Stored items from a collection

——

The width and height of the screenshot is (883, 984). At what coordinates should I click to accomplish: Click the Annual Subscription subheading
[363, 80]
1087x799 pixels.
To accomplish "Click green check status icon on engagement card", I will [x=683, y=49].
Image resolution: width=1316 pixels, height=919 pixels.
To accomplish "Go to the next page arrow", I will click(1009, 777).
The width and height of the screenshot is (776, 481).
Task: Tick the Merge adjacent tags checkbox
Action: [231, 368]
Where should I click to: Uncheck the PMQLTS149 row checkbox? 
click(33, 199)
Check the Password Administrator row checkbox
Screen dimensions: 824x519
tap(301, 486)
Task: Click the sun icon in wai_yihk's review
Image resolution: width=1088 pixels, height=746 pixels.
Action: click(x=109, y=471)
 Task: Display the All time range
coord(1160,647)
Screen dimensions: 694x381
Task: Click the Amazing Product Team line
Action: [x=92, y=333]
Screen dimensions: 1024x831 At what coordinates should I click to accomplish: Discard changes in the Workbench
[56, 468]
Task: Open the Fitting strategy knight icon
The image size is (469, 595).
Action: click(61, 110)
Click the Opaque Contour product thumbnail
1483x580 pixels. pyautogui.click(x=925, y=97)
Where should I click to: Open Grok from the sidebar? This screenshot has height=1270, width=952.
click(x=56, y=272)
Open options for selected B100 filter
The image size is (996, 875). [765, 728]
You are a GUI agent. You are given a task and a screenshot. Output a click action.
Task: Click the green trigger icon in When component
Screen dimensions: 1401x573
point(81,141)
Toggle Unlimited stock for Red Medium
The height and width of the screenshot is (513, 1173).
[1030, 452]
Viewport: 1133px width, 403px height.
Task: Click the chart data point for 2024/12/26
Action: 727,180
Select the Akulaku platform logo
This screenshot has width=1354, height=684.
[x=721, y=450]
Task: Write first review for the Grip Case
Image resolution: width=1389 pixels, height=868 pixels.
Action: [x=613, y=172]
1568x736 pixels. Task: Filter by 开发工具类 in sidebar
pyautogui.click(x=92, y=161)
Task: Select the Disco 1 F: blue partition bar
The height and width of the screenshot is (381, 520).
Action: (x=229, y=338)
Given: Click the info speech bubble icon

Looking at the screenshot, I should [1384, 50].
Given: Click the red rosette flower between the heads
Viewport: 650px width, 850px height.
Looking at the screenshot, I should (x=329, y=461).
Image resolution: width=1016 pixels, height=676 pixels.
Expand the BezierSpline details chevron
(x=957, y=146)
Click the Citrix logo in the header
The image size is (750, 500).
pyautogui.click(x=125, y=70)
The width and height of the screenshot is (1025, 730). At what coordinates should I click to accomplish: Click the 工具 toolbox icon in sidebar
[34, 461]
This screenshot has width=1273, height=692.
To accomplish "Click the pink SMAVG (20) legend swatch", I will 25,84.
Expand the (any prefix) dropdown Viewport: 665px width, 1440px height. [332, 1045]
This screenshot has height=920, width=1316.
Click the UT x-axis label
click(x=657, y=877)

——

* _What you should do_:
Returned text must match every record word for word.

* _Task result_:
The width and height of the screenshot is (883, 984). At what coordinates should I click to accomplish: Click the Annual Subscription subheading
[363, 80]
1087x799 pixels.
To accomplish "Click green check status icon on engagement card", I will [x=683, y=49].
Image resolution: width=1316 pixels, height=919 pixels.
To accomplish "Go to the next page arrow", I will click(1009, 777).
The width and height of the screenshot is (776, 481).
Task: Tick the Merge adjacent tags checkbox
Action: [231, 368]
Where should I click to: Uncheck the PMQLTS149 row checkbox? 
click(33, 199)
Check the Password Administrator row checkbox
Screen dimensions: 824x519
tap(301, 486)
Task: Click the sun icon in wai_yihk's review
Image resolution: width=1088 pixels, height=746 pixels.
Action: click(x=109, y=471)
 Task: Display the All time range
coord(1160,647)
Screen dimensions: 694x381
Task: Click the Amazing Product Team line
Action: [x=92, y=333]
Screen dimensions: 1024x831 At what coordinates should I click to accomplish: Discard changes in the Workbench
[56, 468]
Task: Open the Fitting strategy knight icon
The image size is (469, 595).
Action: click(61, 110)
Click the Opaque Contour product thumbnail
1483x580 pixels. pyautogui.click(x=925, y=97)
Where should I click to: Open Grok from the sidebar? This screenshot has height=1270, width=952.
click(x=56, y=272)
Open options for selected B100 filter
The image size is (996, 875). [765, 728]
You are a GUI agent. You are given a task and a screenshot. Output a click action.
Task: Click the green trigger icon in When component
Screen dimensions: 1401x573
point(81,141)
Toggle Unlimited stock for Red Medium
The height and width of the screenshot is (513, 1173).
[1030, 452]
Viewport: 1133px width, 403px height.
Task: Click the chart data point for 2024/12/26
Action: 727,180
Select the Akulaku platform logo
This screenshot has width=1354, height=684.
[x=721, y=450]
Task: Write first review for the Grip Case
Image resolution: width=1389 pixels, height=868 pixels.
Action: [x=613, y=172]
1568x736 pixels. Task: Filter by 开发工具类 in sidebar
pyautogui.click(x=92, y=161)
Task: Select the Disco 1 F: blue partition bar
The height and width of the screenshot is (381, 520).
Action: (x=229, y=338)
Given: Click the info speech bubble icon

Looking at the screenshot, I should [1384, 50].
Given: Click the red rosette flower between the heads
Viewport: 650px width, 850px height.
Looking at the screenshot, I should (x=329, y=461).
Image resolution: width=1016 pixels, height=676 pixels.
Expand the BezierSpline details chevron
(x=957, y=146)
Click the Citrix logo in the header
The image size is (750, 500).
pyautogui.click(x=125, y=70)
The width and height of the screenshot is (1025, 730). At what coordinates should I click to accomplish: Click the 工具 toolbox icon in sidebar
[34, 461]
This screenshot has width=1273, height=692.
To accomplish "Click the pink SMAVG (20) legend swatch", I will 25,84.
Expand the (any prefix) dropdown Viewport: 665px width, 1440px height. [332, 1045]
This screenshot has height=920, width=1316.
Click the UT x-axis label
click(x=657, y=877)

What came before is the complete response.